Saturday, March 24, 2012

One Size Does Not Fit All

Our concept of care is always patient and family focused and we will never lose our perspective in caring for our beneficiaries.
from Navy Medicine's Mission Statement

Awaiting an elevator by the library I noted a call for kids to submit posters for the upcoming "Month of the Military Child" in April. The military has some fun programs for kiddos and their families, particularly for families overseas, such as recreation and sports programs, local trips and tours, and after school clubs and activities.
Drawing by the Mule- sad that her "Dada" is not at home- she emailed to him

With a consistent uptick in patient numbers for behavioral health in the month of March, March Madness takes on new meaning- my husband's excuse de jour for his late homecomings. Perhaps attributed to the uncertain time period families endure as they await orders for upcoming moves that mark time in Navy life. In Japan as spring continues to hibernate, spring fever may be contributing to this sense of madness too.

Full disclosure: I don't expect the Navy to "care about me" as much as I expect the Navy to "cover its ass." I don't say this lightly, but it has evolved from the ways the bureaucracy demonstrates priorities in actual experiences versus the slogans thrown my way.

When I seek health care for my children or myself, I have been reminded on numerous occasions by the active duty personnel that it is a "privilege" for us to obtain our health care from the military facility, particularly if I even blink with frustration at say waiting six months for a dental appointment. "This clinic is for active duty personnel first, then we serve families. You can go out in town." I respond, "Really, do they speak English? How do I know what the standards of care are in town?" Town, in our case, being Japan. It appeared I was really annoying this "customer service" person with these pesky questions. She did not tell me where I could obtain this out in town appointment or answer my question on standards, but then the state of Japanese smiles, read dentistry, is not reassuring.

In the end, I waited over three months for one child to get an appointment and six months for the other. I have enough to negotiate in my life so I prefer to skip the hassle of going to the dentist in another language, in another location. Truth is I prefer the centralized location and one stop health offerings military medicine offers. However, when a uniformed sailor's first instinct is to dish out the privilege comment to a beneficiary for barely mouthing, "six months," it smacks of family members being second class citizens. I don't need the reminder, I understand the Navy's priority is the active duty personnel, but the hospital motto fed my irritation.

Here to Serve with Care
Motto of U. S. Naval Hospital Yokosuka, Japan

As a Navy brat myself, I benefited tremendously from the experience of living abroad in high school, however, moving to yet another new school for my senior year of high school was not a high point in my life- new academic standards, new cultural rules, no friends, and a rough transition from a small military school to a large public one. It was tough and pretty much anyone who has known me, has heard me reflect on this experience in some fashion.

Friends with a set of orders to yet another duty station and soon to be seniors in high school have my empathy. Their desire to return their children to their home of record to finish high school instead of taking them to a new city, a new state, with a new set of rules, new academic standards, and no community ties or support, seems like a family that is really thinking of their children's needs and futures.

• ACTIVITY 1: List the military programs for kids and their families that the blog post names.
• ACTIVITY 2: Give the blog post again starting with "from Navy Medicine's" and going on through "clubs and activities.", renaming "posters" to "drawings".
The data below come from a separate source unrelated to the blog post.

Collected data:

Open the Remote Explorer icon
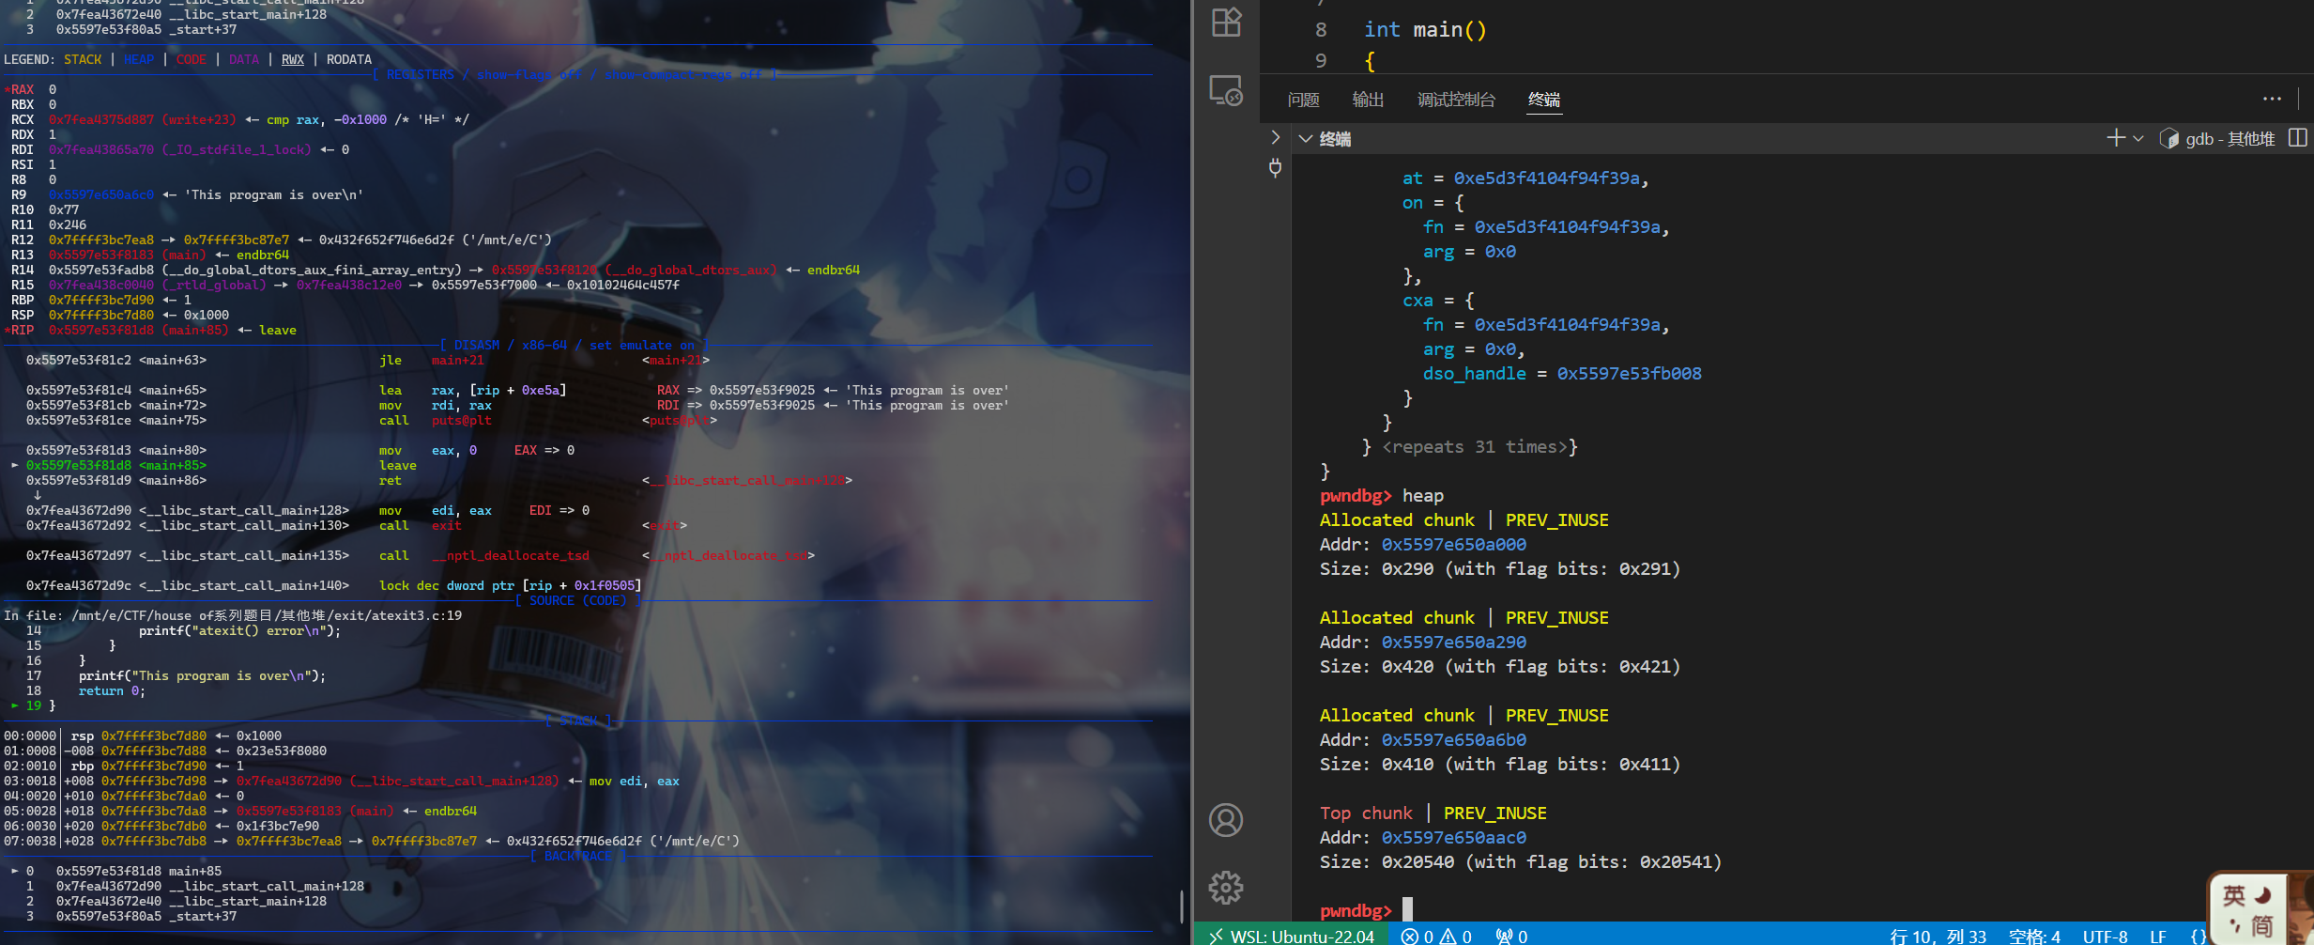 click(x=1226, y=91)
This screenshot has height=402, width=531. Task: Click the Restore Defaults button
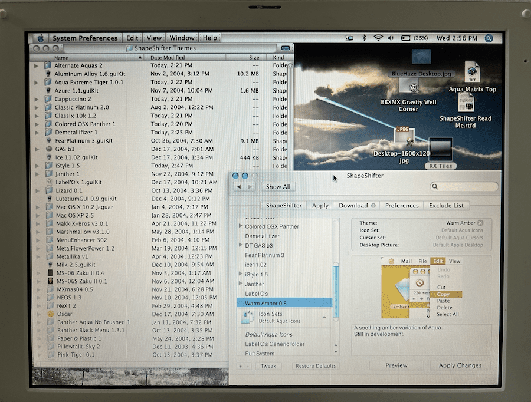click(316, 366)
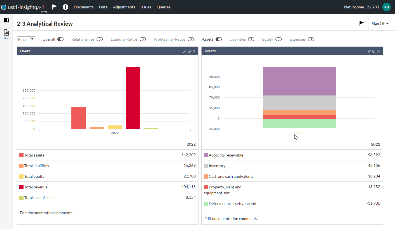The width and height of the screenshot is (395, 229).
Task: Click the purple Accounts receivable bar segment
Action: pos(299,81)
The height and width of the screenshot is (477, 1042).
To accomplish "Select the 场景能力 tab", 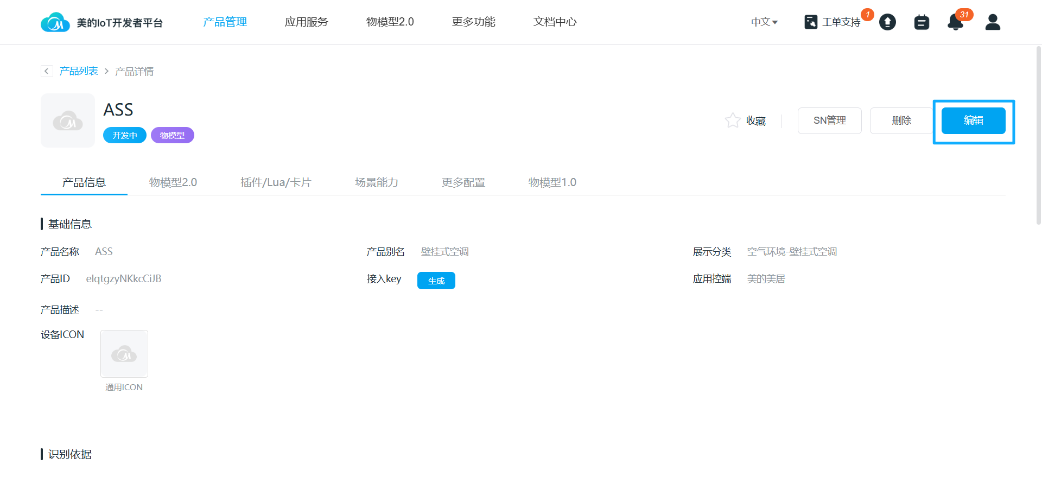I will 376,182.
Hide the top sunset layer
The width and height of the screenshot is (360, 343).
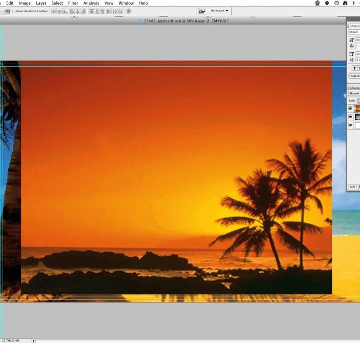[351, 109]
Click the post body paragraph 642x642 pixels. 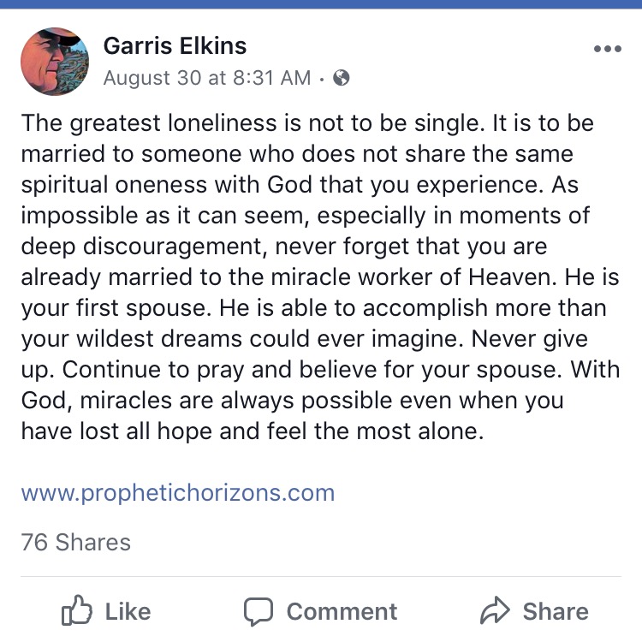click(320, 276)
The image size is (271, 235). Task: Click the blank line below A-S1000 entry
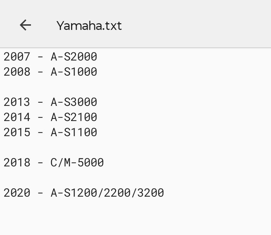pyautogui.click(x=70, y=87)
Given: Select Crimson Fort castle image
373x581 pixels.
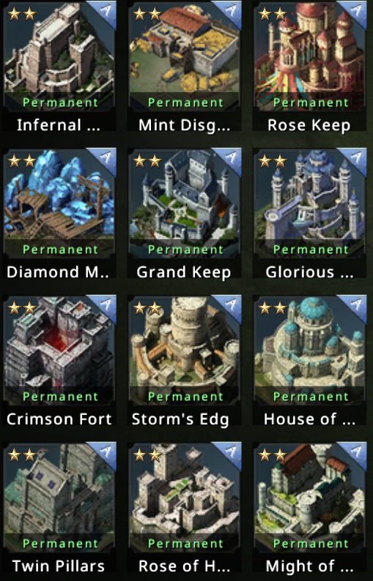Looking at the screenshot, I should click(x=59, y=350).
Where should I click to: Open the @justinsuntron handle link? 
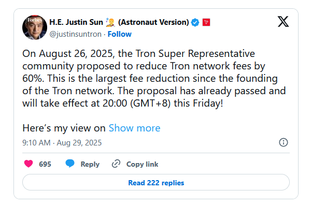pyautogui.click(x=75, y=34)
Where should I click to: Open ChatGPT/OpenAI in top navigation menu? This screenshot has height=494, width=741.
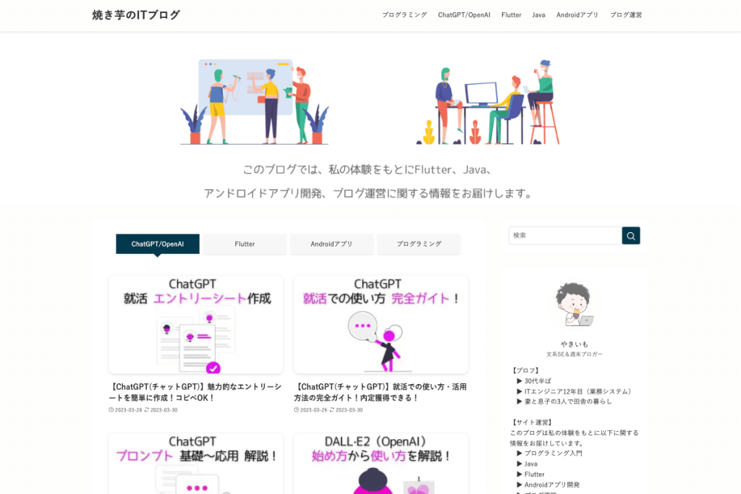[464, 15]
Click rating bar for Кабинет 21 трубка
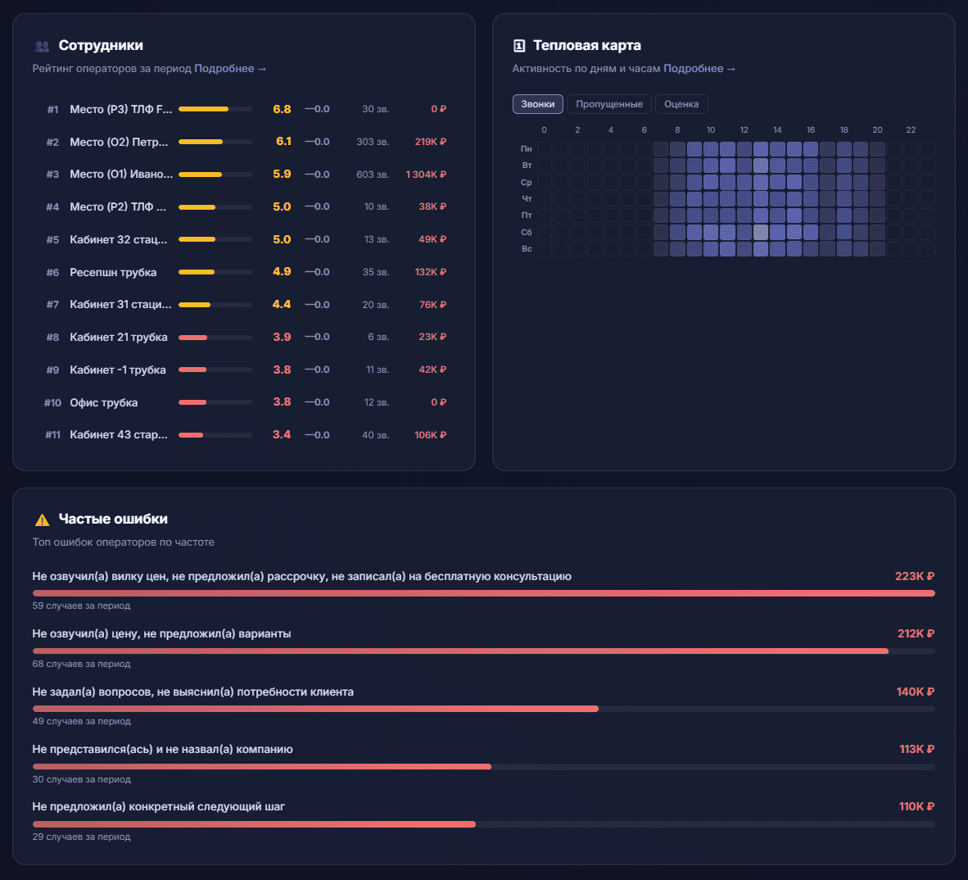The height and width of the screenshot is (880, 968). (215, 337)
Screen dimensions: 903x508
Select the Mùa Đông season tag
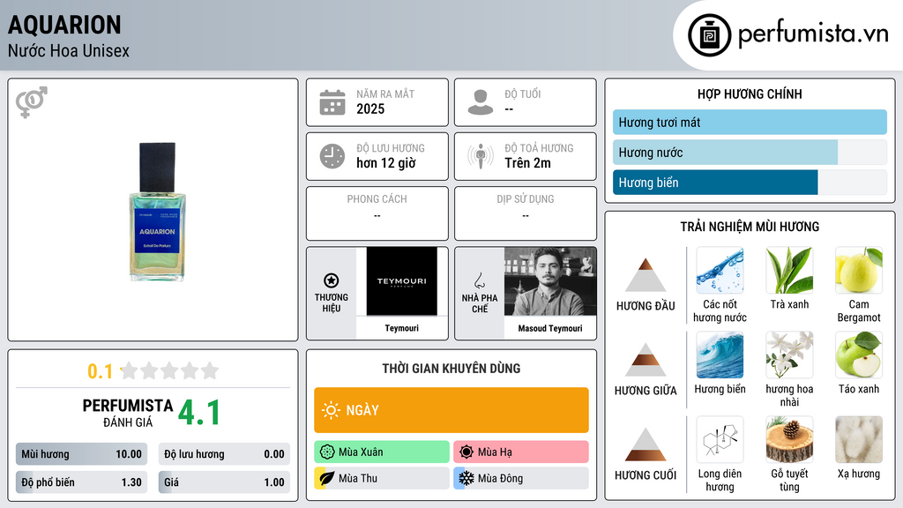click(x=520, y=478)
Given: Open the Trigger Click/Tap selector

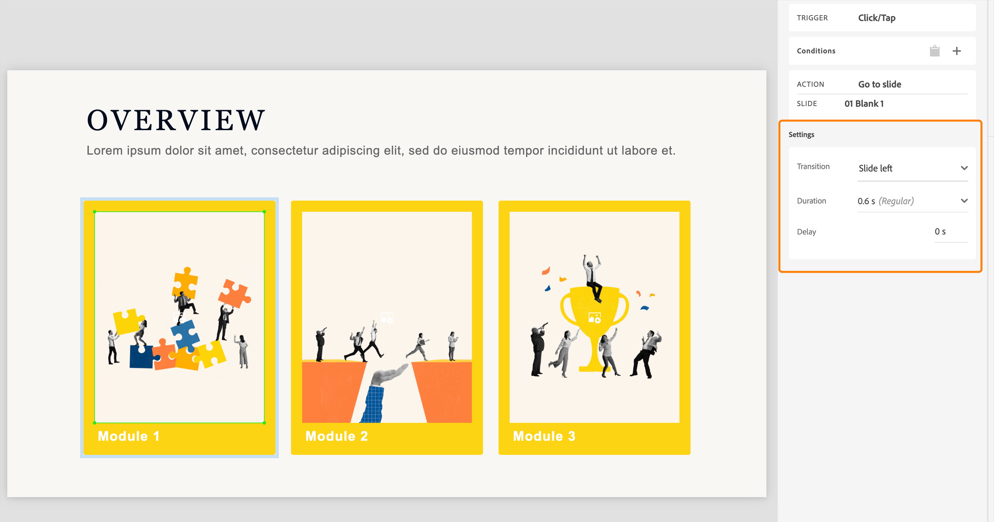Looking at the screenshot, I should [x=877, y=18].
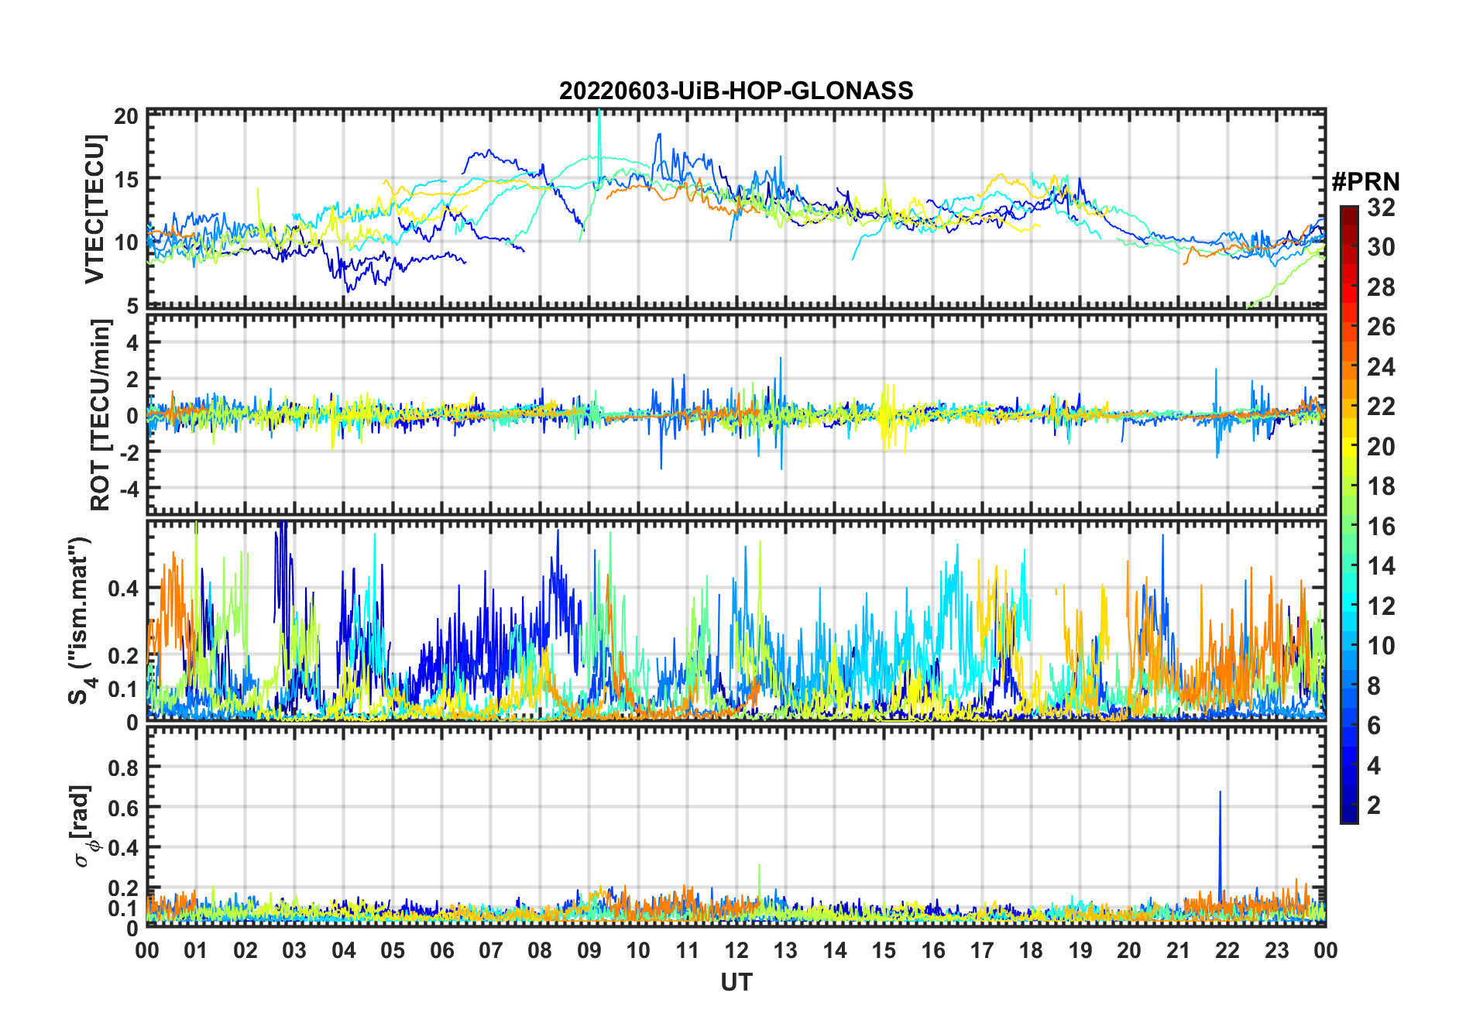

• TASK ANSWER 1: recreation and sports programs; local trips and tours; after school clubs and activities

• TASK ANSWER 2:
from Navy Medicine's Mission Statement

Awaiting an elevator by the library I noted a call for kids to submit drawings for the upcoming "Month of the Military Child" in April. The military has some fun programs for kiddos and their families, particularly for families overseas, such as recreation and sports programs, local trips and tours, and after school clubs and activities.